Spending on U.S. construction projects rose in December, ending a year in which construction activity increased for the first time in six years.
Construction spending rose to a seasonally adjusted annual rate of $885 billion in December, the Commerce Department said Friday. That was up 0.9 percent from November, when spending increased a revised 0.1 percent.
For all of 2012, construction spending totaled $850.2 billion, a gain of 9.2 percent from 2011, when construction spending had fallen 3.3 percent. Even with the increase, construction activity is 27.2 percent below the all-time high of $1.17 trillion set in 2006 at the peak of the housing boom.
Construction has been posting a slow recovery, led by housing gains. In December, housing and nonresidential construction posted gains but spending on government projects fell.
The construction gains are helping boost the overall economy which has added nearly 100,000 jobs over the past four months.

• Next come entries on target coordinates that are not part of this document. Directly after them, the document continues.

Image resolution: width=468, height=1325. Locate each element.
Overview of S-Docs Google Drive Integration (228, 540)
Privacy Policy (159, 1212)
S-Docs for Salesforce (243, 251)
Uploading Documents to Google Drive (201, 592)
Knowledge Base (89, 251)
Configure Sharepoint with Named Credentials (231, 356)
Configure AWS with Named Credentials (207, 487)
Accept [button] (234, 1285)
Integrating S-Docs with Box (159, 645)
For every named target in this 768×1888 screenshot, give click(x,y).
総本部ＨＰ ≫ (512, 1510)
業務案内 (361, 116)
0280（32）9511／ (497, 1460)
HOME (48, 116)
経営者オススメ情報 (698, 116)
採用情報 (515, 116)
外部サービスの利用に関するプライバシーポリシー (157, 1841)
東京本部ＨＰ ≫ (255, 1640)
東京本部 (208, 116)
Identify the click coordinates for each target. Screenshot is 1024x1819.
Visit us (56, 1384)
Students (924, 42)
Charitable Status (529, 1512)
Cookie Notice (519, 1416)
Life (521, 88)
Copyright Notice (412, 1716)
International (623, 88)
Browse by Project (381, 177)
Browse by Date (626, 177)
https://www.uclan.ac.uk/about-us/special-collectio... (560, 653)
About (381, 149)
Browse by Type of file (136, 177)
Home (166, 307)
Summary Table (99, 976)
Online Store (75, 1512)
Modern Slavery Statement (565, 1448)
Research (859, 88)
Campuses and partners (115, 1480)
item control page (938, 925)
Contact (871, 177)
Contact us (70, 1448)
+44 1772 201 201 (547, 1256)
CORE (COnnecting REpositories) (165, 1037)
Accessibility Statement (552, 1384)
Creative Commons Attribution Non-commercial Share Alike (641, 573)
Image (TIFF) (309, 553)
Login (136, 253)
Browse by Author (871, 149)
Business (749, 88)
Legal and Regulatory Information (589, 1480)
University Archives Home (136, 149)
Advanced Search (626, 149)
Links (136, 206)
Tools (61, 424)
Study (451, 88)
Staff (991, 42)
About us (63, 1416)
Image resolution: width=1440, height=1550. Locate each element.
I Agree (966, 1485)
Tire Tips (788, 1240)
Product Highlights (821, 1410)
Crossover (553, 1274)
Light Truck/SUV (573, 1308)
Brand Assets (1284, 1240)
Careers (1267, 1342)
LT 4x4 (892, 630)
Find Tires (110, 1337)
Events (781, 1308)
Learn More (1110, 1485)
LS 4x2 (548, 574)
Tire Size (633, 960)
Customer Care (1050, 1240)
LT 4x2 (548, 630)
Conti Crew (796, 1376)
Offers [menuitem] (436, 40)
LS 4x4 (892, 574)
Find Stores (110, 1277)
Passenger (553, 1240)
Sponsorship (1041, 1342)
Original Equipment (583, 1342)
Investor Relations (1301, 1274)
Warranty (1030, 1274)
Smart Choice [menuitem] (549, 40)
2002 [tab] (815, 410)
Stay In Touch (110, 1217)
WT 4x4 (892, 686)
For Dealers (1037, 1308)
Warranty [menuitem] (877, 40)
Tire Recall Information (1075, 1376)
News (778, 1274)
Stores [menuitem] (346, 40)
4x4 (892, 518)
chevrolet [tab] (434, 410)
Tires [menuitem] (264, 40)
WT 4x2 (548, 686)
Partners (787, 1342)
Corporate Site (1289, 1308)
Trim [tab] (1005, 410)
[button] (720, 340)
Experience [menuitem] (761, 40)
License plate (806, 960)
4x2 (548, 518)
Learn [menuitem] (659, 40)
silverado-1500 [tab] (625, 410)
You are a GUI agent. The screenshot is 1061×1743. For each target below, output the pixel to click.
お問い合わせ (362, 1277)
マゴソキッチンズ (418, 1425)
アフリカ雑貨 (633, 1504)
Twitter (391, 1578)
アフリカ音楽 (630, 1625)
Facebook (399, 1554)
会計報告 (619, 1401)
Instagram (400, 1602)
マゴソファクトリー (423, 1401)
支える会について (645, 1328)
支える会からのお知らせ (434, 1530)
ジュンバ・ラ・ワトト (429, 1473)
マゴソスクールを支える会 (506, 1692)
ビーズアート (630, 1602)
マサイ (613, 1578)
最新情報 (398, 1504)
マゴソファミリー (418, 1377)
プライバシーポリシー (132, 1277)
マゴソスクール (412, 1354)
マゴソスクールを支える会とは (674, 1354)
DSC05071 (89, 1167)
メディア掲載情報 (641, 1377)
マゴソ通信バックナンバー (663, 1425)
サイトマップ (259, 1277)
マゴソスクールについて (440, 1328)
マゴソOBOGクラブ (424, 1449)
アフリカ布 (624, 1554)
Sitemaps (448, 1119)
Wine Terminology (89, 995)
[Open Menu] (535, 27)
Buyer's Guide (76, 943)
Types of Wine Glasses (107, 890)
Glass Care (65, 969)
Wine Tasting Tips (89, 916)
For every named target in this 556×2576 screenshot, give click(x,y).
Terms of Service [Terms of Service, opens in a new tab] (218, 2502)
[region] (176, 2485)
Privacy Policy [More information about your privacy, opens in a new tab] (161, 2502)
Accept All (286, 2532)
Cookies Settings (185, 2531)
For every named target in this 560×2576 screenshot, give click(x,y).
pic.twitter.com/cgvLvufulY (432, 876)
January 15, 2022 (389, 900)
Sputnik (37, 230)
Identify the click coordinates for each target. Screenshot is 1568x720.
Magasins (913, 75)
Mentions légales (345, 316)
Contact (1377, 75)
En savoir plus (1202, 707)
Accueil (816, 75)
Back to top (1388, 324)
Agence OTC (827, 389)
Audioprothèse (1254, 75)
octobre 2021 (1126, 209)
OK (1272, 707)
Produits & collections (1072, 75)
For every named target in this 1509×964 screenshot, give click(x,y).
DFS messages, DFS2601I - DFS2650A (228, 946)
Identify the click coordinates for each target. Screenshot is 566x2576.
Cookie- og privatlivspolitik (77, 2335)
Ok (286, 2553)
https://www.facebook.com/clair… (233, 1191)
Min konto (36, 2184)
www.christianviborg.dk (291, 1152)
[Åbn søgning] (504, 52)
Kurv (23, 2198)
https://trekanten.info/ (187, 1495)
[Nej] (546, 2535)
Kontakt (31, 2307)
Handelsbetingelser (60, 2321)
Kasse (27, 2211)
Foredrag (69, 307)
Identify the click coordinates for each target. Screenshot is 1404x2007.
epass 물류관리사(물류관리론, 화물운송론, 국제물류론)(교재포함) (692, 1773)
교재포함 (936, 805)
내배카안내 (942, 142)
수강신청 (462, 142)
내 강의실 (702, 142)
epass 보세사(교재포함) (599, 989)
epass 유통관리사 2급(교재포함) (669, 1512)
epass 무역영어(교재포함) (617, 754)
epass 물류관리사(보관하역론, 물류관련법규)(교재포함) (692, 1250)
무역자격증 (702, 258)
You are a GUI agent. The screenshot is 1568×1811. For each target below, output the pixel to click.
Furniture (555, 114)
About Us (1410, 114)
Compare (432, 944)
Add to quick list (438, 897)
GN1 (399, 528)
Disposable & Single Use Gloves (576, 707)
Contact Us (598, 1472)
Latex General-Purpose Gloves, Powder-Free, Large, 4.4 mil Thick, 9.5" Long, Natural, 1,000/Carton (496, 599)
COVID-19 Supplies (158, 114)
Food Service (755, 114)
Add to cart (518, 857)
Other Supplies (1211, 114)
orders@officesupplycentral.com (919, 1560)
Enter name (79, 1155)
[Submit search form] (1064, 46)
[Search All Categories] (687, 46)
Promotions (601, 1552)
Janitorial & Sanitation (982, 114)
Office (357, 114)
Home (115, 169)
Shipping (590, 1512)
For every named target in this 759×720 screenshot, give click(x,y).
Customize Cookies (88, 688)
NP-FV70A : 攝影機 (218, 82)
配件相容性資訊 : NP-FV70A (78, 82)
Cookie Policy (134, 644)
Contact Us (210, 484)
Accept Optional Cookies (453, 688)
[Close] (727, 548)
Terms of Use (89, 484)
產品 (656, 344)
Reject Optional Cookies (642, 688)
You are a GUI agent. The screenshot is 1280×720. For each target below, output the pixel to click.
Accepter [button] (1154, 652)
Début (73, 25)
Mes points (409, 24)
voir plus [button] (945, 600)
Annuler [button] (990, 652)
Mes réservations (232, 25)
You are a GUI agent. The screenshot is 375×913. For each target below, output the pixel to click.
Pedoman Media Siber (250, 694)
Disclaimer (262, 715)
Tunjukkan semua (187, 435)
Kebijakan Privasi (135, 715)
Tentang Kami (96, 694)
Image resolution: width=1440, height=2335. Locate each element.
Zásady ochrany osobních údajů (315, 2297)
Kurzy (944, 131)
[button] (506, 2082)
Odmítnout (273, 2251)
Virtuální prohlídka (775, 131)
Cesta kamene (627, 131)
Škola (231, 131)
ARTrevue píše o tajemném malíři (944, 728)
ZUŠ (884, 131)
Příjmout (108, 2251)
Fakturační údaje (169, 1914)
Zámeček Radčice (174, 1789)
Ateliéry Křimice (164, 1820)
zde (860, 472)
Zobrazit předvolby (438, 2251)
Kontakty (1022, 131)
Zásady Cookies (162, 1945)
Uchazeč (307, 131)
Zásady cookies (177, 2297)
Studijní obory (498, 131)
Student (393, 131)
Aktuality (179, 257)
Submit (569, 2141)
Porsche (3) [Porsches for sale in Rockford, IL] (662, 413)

In December, spending on residential projects rose 2.2 percent compared to November, the ninth straight monthly gain. Spending on nonresidential projects rose 1.8 percent in December after a 0.3 percent drop in November.
Spending on government projects fell 1.4 percent to $270.1 billion, the lowest level since November 2006. Government activity has been constrained by tight budgets. In December, spending on state and local government projects fell 1.7 percent while spending on federal projects was down 1.3 percent.